Meet the Rufous-crested Coquette: A striking bird with his flamboyant pointed orange crest, iridescent light green belly, and white banded rump!

The rufous-crested coquette (Lophornis delattrei), is a species of hummingbird native to the tropical slopes of pacific South America. The adult male has a crest of orange feathers tipped with black, extending from a head covered in rufous plumage. A band of white feathers crosses his rump, with brown, orange, and green tail feathers extending posteriorly from it. His belly and back are covered in a light iridescent green.

His throat is a darker green with feathers that end posteriorly in small pointed white feathers. A vertical band of rufous feathers frames his green throat and tail feathers which end in a double-rounded shape.

Not quite as conspicuous as the male, the female has a rusty forehead and throat, lacking the green throat and orange crest he has.

She also has a broad white cheek stripe separated by a dusky green center to the throat and dusky brown below.

Rufous-crested coquettes inhabit the Pacific and Caribbean mountainsides of Peru, Bolivia, Colombia, Ecuador, Panama, and Costa Rica, with at least one sighting in western Brazil.

In their range, these birds like to inhabit subtropical or tropical lowland and montane forests at altitudes of 500m – 1,900m above sea level.

Rufous-crested Coquettes primarily feed on nectar taken from a wide variety of brightly colored, scented small flowers on trees, herbs, shrubs, and epiphytes. Favoring flowers with high sugar content these birds aggressively protect those areas containing high-energy nectar. They use their long, extendible, straw-like tongues to retrieve the nectar while hovering with their tails cocked upward. They have also been known to sometimes dine on insects and spiders.
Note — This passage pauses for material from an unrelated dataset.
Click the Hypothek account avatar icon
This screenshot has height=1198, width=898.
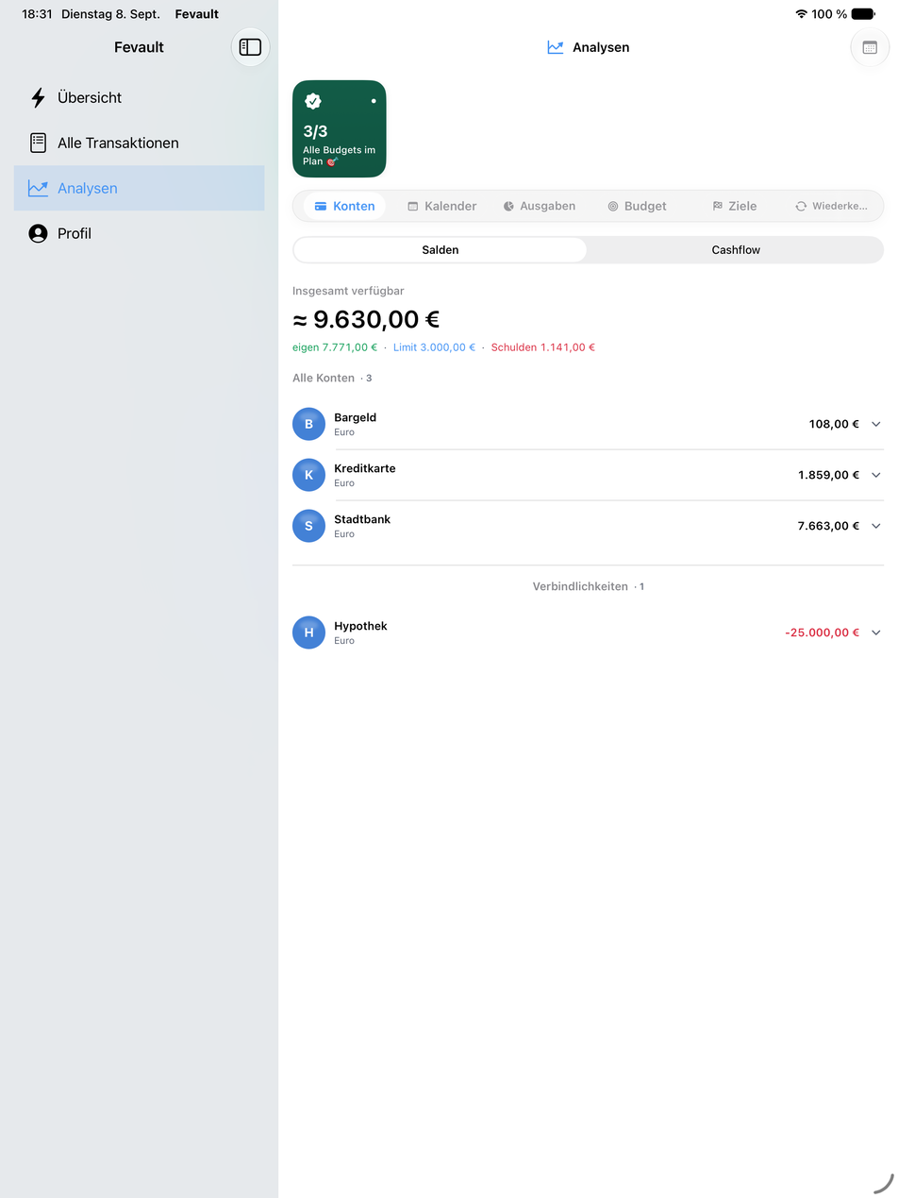tap(308, 633)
During the breeding season, which is pretty much all your round, a cup-shaped nest is built by the female out of plant fibers woven together and green moss. It is usually built in a bush, shrub, or small tree. She lines it with soft plant fibers, animal air, and feather-down. She lays one white egg within, then feeds her chicks regurgitated insects once they have hatched. After about 20 days the chicks are fully-fledged. Pretty much the only part of the breeding process the male is involved in is the act of mating itself.

Though rare the Rufous-crested coquette’s population appears to be stable. Thus the IUCN red list ranks this species as at least concern.